The Directors may, subject to compliance with the Company's Constitution, the Corporations Act and the Listing Rules, issue partly paid Shares upon which amounts are or may become payable at a future time(s) in satisfaction of all or part of the unpaid Issue price.

Dividends

The Company in general meeting may declare a dividend if the Directors have recommended a dividend and a dividend shall not exceed the amount recommended by the Directors. The Directors may authorise the payment to the members of such interim dividends as appear to the Directors to be justified by the Company's profits and for that purpose may declare such interim dividends.

Subject to the rights of members entitled to Shares with special rights as to dividends (if any), all dividends in respect of Shares (including ordinary shares) are to be declared and paid to those persons entitled to those dividends in proportions to the Shares held by them respectively irrespective of the amount paid up or credited as paid up on the Shares.

Dividend Plans

The members of the Company, in general meeting, may authorise the Directors to establish and maintain dividend plans under which (among other things) a member may elect that dividends payable by the Company be reinvested by way of subscription for Shares in the Company or a member may elect to forego any dividends that may be payable on all or some of the Shares held by that member and to receive instead some other entitlement, including the issue of Shares.

Winding Up

Subject to the rights of holders of Shares with special rights in a winding up, if the Company is wound up, members (including holders of ordinary shares) will be entitled to participate in any surplus assets of the Company in proportion to the Shares held by them, respectively, irrespective of the amount paid up or credited as paid up on the Shares.

Directors

The Company's Constitution states that the minimum number of directors is three.

20

7. TERMS AND CONDITIONS OF OPTIONS AND RIGHTS ATTACHING TO SHARES

The Shareholders may appoint and remove a Director by ordinary resolution. The Board of Directors may appoint any person to be a director to either fill a casual vacancy or as an addition to the existing Directors and any Director may appoint an alternate director by notice to the Company.
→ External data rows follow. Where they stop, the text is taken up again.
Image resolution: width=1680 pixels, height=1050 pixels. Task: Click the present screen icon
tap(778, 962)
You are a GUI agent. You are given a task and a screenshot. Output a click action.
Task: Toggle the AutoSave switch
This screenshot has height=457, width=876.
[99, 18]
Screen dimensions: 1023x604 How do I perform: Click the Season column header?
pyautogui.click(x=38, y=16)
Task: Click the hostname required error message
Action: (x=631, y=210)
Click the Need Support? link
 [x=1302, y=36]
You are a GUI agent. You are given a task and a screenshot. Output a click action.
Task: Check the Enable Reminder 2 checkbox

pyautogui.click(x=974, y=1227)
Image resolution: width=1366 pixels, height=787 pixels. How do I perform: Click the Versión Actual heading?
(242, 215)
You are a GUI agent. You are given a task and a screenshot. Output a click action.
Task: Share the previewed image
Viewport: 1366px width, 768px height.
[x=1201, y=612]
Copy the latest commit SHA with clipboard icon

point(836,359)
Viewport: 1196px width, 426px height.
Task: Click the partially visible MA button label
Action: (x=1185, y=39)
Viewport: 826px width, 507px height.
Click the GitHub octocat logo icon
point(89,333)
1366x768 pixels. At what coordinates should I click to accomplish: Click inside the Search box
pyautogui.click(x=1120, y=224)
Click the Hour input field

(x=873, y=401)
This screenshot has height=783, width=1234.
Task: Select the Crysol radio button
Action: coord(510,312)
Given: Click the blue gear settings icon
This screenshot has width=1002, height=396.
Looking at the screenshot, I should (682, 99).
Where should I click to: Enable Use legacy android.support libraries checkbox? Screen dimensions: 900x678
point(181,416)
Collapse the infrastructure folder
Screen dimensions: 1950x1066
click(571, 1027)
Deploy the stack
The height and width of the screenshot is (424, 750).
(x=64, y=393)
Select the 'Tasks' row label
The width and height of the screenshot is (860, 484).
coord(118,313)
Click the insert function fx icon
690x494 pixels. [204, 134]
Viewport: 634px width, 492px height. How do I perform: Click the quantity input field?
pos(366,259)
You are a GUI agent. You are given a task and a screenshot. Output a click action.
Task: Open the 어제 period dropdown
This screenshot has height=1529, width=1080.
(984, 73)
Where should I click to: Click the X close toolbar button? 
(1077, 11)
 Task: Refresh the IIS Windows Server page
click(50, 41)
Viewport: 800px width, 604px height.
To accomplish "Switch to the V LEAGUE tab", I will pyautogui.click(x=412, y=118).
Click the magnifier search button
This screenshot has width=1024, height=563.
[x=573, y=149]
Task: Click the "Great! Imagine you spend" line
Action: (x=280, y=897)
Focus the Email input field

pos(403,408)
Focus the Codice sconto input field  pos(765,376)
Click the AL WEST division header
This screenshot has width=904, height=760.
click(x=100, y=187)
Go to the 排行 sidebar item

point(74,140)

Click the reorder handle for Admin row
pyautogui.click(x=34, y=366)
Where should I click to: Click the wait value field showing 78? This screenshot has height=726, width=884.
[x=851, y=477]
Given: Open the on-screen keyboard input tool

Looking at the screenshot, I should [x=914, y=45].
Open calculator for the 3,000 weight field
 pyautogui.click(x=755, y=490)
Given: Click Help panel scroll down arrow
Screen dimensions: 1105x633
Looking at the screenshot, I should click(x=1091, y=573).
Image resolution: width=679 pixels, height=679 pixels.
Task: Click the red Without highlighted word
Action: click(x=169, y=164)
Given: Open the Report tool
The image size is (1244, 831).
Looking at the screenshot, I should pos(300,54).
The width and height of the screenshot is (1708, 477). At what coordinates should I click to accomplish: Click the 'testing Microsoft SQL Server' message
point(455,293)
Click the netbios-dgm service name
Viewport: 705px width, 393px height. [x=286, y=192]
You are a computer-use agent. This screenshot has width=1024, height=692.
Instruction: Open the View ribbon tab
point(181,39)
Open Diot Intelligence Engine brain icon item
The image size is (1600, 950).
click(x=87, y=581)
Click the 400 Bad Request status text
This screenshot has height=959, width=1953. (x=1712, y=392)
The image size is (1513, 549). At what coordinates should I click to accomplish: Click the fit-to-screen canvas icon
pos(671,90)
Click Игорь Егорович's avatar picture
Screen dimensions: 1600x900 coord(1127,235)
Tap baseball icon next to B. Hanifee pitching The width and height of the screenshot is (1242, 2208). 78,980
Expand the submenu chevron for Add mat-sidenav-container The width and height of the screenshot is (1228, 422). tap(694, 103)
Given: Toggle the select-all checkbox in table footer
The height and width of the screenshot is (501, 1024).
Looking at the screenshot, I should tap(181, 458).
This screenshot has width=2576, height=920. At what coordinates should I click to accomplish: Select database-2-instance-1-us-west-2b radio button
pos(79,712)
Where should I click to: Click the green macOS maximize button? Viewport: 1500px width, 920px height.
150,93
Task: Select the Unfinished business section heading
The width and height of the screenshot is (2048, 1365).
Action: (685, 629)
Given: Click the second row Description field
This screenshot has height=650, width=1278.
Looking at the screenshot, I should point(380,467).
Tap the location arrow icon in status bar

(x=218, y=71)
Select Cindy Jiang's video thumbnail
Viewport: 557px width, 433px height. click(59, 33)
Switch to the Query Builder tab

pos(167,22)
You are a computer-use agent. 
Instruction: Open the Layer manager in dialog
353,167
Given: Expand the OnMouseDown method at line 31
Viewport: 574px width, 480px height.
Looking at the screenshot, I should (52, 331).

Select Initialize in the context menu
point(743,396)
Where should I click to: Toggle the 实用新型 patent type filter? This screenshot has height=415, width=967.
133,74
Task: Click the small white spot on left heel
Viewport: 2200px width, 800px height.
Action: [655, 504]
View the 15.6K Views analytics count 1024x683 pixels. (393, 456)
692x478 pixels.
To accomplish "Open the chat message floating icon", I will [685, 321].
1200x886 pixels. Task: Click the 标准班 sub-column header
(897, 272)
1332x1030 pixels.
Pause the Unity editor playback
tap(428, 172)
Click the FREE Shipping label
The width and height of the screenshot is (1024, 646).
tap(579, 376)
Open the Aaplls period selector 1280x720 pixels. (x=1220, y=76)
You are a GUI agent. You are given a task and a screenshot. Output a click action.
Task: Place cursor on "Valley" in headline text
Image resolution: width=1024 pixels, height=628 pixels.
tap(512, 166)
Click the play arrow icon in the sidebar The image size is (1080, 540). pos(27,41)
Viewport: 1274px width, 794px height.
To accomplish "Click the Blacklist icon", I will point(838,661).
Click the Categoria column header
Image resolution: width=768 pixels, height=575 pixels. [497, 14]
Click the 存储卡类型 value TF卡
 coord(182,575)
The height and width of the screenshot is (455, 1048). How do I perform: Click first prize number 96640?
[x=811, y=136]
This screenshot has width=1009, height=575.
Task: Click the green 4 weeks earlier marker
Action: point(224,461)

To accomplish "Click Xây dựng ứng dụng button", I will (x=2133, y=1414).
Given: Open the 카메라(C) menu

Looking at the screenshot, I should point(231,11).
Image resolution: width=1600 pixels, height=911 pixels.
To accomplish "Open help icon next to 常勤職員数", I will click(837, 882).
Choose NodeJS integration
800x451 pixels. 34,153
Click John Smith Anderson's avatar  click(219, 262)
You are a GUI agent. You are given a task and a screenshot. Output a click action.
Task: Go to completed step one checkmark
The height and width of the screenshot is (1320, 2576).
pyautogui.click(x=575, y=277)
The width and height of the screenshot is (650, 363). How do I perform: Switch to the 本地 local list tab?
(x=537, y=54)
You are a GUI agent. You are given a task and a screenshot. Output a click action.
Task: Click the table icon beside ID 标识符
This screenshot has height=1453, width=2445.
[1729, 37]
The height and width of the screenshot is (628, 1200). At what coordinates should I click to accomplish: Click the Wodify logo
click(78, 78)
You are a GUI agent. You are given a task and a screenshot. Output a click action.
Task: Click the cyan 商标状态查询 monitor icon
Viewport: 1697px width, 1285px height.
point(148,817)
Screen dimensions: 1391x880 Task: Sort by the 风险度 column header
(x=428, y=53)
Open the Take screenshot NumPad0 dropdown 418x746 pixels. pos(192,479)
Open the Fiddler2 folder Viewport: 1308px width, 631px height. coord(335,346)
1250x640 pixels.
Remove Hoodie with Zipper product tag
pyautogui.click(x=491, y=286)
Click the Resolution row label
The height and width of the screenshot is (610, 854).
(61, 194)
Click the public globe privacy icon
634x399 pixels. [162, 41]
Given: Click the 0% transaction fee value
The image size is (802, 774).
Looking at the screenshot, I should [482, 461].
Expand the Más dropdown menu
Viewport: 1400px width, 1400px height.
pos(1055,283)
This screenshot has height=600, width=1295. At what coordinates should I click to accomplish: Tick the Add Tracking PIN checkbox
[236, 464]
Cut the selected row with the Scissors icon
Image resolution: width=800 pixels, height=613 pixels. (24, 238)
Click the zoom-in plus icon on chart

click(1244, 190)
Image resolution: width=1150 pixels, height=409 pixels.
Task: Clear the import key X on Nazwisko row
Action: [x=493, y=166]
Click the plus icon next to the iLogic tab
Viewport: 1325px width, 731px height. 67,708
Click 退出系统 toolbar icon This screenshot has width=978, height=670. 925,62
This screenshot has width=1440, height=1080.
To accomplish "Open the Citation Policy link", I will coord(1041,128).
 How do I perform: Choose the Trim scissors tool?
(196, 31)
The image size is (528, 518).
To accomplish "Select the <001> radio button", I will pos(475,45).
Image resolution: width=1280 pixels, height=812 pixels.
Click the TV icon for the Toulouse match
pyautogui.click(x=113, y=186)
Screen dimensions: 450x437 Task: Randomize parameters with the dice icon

The Listing Rules require that the Company hold an election of Directors by ordinary resolution each year. The Directors, other than a managing director, must not hold office (without re-election) past the third annual general meeting following the Director's appointment, or for three years, whichever is longer. However, a Director appointed by the Board to fill a casual vacancy or as an addition to the Board must not hold office (without re-election) past the next annual general meeting.

Under the Constitution, a Director ceases to hold office if the Director becomes bankrupt, becomes of unsound mind, becomes disqualified from being a Director, resigns, is removed or has been absent without permission from the Board of Directors for a period longer than six months.

Directors who have a direct or indirect material personal interest in a matter that is being considered at a Directors' meeting must not vote in respect of that matter or be present at the meeting while the matter is being considered, except as permitted by the Corporations Act 2001.

Powers of the Board

The Directors have power to manage the business of the Company and may exercise that power to the exclusion of the members, except as otherwise required by the Corporations Act, any other law, the Listing Rules or the Company's Constitution.

21

8. ADDITIONAL INFORMATION

8.1 Market Prices of Ordinary Shares

Official quotation of the Company's Shares commenced on 6 June 2006 and consequently, the trading history on ASX, as at the date of this Prospectus, is limited to that period.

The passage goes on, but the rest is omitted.